▶ [DIRECTIVE]
Starting at the beginning of the records and ending at the line that contains "(x=303, y=89)", convert each line into a Markdown table with the columns Row and Line. Number the rows, and omit any blank lines.
__________
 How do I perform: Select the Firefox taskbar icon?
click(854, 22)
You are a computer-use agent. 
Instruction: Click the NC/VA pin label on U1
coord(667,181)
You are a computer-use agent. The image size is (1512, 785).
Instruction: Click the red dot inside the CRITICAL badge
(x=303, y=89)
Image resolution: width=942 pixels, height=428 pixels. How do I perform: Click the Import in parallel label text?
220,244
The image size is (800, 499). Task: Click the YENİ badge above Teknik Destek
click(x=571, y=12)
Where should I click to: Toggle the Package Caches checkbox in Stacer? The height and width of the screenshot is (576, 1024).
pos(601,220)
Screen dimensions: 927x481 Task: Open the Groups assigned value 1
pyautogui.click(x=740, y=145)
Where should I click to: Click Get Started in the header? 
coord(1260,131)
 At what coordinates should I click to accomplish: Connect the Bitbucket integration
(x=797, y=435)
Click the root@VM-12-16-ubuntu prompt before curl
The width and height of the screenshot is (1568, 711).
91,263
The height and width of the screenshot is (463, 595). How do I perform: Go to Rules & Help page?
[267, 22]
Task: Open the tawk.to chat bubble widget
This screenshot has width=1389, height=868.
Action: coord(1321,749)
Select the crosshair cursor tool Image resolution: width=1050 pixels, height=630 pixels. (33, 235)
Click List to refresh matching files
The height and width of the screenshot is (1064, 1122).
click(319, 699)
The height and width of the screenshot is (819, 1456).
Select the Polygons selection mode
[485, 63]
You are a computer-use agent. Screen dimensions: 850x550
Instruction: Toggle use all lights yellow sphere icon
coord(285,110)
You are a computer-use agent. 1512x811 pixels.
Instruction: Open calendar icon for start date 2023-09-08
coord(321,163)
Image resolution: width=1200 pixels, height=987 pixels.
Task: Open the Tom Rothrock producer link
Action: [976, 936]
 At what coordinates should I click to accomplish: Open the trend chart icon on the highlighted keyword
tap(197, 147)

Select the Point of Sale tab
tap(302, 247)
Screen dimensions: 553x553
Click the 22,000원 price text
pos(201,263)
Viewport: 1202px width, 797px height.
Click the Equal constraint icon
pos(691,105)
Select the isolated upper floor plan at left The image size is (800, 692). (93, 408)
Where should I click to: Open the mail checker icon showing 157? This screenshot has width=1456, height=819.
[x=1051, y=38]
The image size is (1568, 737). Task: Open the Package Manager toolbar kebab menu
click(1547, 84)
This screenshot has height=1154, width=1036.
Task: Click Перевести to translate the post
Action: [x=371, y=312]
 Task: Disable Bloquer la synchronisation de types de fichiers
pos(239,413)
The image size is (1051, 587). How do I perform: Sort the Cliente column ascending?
__________
▶ [TASK ANSWER]
| Row | Line |
|---|---|
| 1 |  How do I perform: Select the Firefox taskbar icon? |
| 2 | click(854, 22) |
| 3 | You are a computer-use agent.  |
| 4 | Instruction: Click the NC/VA pin label on U1 |
| 5 | coord(667,181) |
| 6 | You are a computer-use agent. The image size is (1512, 785). |
| 7 | Instruction: Click the red dot inside the CRITICAL badge |
| 8 | (x=303, y=89) |